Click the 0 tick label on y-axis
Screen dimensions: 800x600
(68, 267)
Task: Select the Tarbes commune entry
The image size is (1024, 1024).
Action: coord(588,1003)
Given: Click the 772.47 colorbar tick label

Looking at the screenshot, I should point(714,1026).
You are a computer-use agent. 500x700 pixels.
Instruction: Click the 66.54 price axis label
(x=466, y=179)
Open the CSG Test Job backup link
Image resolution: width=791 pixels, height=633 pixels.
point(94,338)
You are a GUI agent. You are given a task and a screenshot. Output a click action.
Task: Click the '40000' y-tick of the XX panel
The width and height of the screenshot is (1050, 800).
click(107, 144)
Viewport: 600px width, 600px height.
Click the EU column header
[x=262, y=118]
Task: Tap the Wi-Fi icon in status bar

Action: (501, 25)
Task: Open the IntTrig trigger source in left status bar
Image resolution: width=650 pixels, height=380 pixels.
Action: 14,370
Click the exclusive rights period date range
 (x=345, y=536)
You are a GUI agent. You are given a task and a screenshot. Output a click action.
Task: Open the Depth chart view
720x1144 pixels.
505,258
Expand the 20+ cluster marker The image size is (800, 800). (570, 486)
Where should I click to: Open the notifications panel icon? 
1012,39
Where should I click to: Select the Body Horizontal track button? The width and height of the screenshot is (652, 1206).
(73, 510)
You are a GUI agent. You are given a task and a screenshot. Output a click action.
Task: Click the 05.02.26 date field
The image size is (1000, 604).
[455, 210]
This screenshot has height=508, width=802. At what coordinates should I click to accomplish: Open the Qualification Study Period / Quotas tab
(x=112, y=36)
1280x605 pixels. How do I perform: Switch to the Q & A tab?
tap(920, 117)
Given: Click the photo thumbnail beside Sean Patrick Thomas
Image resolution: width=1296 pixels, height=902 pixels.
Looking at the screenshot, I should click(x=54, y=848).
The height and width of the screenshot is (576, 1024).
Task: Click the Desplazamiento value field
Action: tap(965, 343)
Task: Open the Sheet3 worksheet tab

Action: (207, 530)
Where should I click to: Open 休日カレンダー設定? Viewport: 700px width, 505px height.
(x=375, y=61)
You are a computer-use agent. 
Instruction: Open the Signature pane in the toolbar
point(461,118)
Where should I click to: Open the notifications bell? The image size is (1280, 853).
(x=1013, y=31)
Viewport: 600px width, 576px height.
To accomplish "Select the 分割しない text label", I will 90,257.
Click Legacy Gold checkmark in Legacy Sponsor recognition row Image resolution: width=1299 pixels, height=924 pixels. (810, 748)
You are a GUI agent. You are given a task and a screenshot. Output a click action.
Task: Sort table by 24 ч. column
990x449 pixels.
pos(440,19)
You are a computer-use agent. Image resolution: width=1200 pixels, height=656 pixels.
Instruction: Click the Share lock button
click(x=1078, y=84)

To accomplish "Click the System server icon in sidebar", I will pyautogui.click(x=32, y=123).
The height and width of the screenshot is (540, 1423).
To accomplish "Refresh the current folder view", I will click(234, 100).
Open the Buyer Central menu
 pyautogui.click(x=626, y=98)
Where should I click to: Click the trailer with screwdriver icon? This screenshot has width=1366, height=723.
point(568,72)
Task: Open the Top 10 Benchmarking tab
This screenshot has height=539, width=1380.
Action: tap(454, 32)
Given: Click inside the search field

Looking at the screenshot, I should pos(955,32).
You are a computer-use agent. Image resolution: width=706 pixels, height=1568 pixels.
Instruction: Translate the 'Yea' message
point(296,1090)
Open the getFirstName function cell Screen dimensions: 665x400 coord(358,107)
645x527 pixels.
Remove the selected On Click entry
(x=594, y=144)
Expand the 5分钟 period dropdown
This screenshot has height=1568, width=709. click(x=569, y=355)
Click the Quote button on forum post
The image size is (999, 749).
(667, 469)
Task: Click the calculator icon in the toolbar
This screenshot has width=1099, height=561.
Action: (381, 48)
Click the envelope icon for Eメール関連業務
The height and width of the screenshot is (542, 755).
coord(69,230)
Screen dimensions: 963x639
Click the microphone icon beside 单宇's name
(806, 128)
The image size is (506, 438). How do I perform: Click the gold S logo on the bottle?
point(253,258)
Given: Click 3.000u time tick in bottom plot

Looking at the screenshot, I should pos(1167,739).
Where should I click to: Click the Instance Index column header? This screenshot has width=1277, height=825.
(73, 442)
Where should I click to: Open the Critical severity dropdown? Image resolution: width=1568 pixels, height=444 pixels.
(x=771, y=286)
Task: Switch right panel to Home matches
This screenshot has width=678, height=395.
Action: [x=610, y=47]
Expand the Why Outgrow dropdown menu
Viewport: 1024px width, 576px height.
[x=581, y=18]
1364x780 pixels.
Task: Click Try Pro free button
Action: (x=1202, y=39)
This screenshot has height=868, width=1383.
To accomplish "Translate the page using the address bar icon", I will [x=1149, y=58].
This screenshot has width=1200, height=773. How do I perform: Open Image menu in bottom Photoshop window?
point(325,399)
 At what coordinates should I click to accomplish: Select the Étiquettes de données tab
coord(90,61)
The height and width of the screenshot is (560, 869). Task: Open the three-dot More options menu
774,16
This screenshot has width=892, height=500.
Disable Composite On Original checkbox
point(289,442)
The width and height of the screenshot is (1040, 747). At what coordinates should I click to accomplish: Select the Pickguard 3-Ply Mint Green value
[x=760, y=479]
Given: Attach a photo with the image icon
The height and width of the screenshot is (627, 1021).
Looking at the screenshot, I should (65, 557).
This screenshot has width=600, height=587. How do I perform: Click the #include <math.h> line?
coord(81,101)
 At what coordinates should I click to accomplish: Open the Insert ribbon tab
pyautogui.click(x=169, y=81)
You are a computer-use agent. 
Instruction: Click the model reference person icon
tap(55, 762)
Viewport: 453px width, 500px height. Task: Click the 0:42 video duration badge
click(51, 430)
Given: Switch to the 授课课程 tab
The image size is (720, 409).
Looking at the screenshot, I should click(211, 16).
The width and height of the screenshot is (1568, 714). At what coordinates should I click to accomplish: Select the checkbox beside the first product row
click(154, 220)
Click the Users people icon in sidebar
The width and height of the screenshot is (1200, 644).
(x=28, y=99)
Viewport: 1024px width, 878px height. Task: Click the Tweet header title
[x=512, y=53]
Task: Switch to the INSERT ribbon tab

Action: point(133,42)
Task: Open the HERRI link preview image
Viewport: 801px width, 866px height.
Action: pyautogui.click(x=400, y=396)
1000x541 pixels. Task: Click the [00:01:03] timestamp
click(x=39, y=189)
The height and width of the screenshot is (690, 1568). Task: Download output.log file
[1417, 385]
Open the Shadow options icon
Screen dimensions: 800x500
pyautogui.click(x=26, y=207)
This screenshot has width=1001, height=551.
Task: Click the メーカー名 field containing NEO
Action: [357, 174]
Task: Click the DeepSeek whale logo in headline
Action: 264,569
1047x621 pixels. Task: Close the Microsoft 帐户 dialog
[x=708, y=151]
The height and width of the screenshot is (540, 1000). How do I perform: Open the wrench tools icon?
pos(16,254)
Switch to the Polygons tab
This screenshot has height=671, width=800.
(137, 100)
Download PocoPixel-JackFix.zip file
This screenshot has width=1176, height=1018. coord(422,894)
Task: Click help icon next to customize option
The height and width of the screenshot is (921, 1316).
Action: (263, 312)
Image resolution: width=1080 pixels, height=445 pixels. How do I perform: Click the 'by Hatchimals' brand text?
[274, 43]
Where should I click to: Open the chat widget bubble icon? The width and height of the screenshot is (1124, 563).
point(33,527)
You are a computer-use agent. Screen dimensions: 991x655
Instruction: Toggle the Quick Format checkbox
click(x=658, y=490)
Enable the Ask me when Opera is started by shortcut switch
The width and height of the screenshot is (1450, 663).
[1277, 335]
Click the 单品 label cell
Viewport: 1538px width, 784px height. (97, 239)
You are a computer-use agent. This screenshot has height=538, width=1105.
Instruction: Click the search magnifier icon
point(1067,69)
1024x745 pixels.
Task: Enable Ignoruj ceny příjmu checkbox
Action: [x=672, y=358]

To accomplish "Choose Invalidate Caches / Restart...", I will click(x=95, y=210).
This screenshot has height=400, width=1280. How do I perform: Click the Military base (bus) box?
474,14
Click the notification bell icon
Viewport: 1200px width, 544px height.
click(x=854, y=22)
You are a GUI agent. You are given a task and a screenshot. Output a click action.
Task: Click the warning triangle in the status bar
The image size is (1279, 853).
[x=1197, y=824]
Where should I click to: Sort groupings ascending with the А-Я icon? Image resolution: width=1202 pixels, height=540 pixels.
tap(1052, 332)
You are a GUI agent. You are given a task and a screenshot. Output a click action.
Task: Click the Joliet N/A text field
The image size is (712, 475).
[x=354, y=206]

--- Exercise description ---
Write out the listing's lines exactly, from its first line through the line that contains "Given: Click the photo", and stop there.

--- Result ---
Click the 0 tick label on y-axis
Screen dimensions: 800x600
(68, 267)
Task: Select the Tarbes commune entry
The image size is (1024, 1024).
Action: coord(588,1003)
Given: Click the 772.47 colorbar tick label

Looking at the screenshot, I should point(714,1026).
You are a computer-use agent. 500x700 pixels.
Instruction: Click the 66.54 price axis label
(x=466, y=179)
Open the CSG Test Job backup link
Image resolution: width=791 pixels, height=633 pixels.
point(94,338)
You are a GUI agent. You are given a task and a screenshot. Output a click action.
Task: Click the '40000' y-tick of the XX panel
The width and height of the screenshot is (1050, 800).
click(107, 144)
Viewport: 600px width, 600px height.
Click the EU column header
[x=262, y=118]
Task: Tap the Wi-Fi icon in status bar

Action: (501, 25)
Task: Open the IntTrig trigger source in left status bar
Image resolution: width=650 pixels, height=380 pixels.
Action: 14,370
Click the exclusive rights period date range
 (x=345, y=536)
You are a GUI agent. You are given a task and a screenshot. Output a click action.
Task: Open the Depth chart view
720x1144 pixels.
505,258
Expand the 20+ cluster marker The image size is (800, 800). (570, 486)
Where should I click to: Open the notifications panel icon? 
1012,39
Where should I click to: Select the Body Horizontal track button? The width and height of the screenshot is (652, 1206).
(73, 510)
You are a GUI agent. You are given a task and a screenshot. Output a click action.
Task: Click the 05.02.26 date field
The image size is (1000, 604).
[455, 210]
This screenshot has height=508, width=802. At what coordinates should I click to accomplish: Open the Qualification Study Period / Quotas tab
(x=112, y=36)
1280x605 pixels. How do I perform: Switch to the Q & A tab?
tap(920, 117)
Given: Click the photo thumbnail beside Sean Patrick Thomas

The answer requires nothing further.